Published by Charta Books of Milan, Italy, “Bomb After Bomb” contains 66 illustrations – 62 of them in color – each rendered as a map of bombed areas. Slavick worked from military surveillance imagery, aerial photographs, battle plans, maps and mass media sources. She created the drawings and paintings using gouache, ink, watercolors, graphite and other materials – sometimes dropping color onto a page as though a bomb might be dropped on a much larger scale. Each piece is accompanied by text with historical information.

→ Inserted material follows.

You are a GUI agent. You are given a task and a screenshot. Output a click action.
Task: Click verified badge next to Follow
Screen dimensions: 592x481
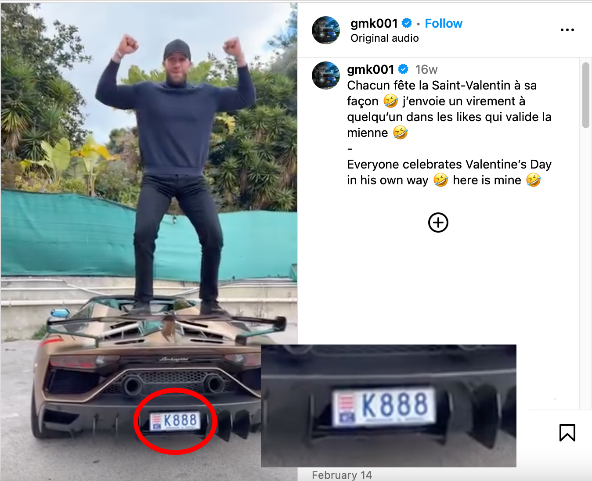coord(407,23)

The book also includes an essay by Carol Mavor, professor of art history at the University of Manchester in England, previously at UNC; a transcribed conversation between slavick and anthropologist Catherine Lutz, Ph.D., of Brown University, previously of UNC; and comments by nuclear war opponent Dr. Helen Caldicott. It has received favorable reviews in the arts magazines Arthur and Big, Red & Shiny and locally in The Independent Weekly, with more reviews expected.

Slavick will speak about the book at 11 a.m. Nov. 10 at McIntyre’s Fine Books and Bookends in Fearrington Village and at 7 p.m. Nov. 12 at the Regulator Bookshop at 720 Ninth St. in Durham.

Howard Zinn, professor emeritus of political science at Boston University, writes in the forward: “If the drawings of elin o’Hara slavick and the words that accompany them cause us to think about war, perhaps in ways we never did before, they will have made a powerful contribution towards a peaceful world.”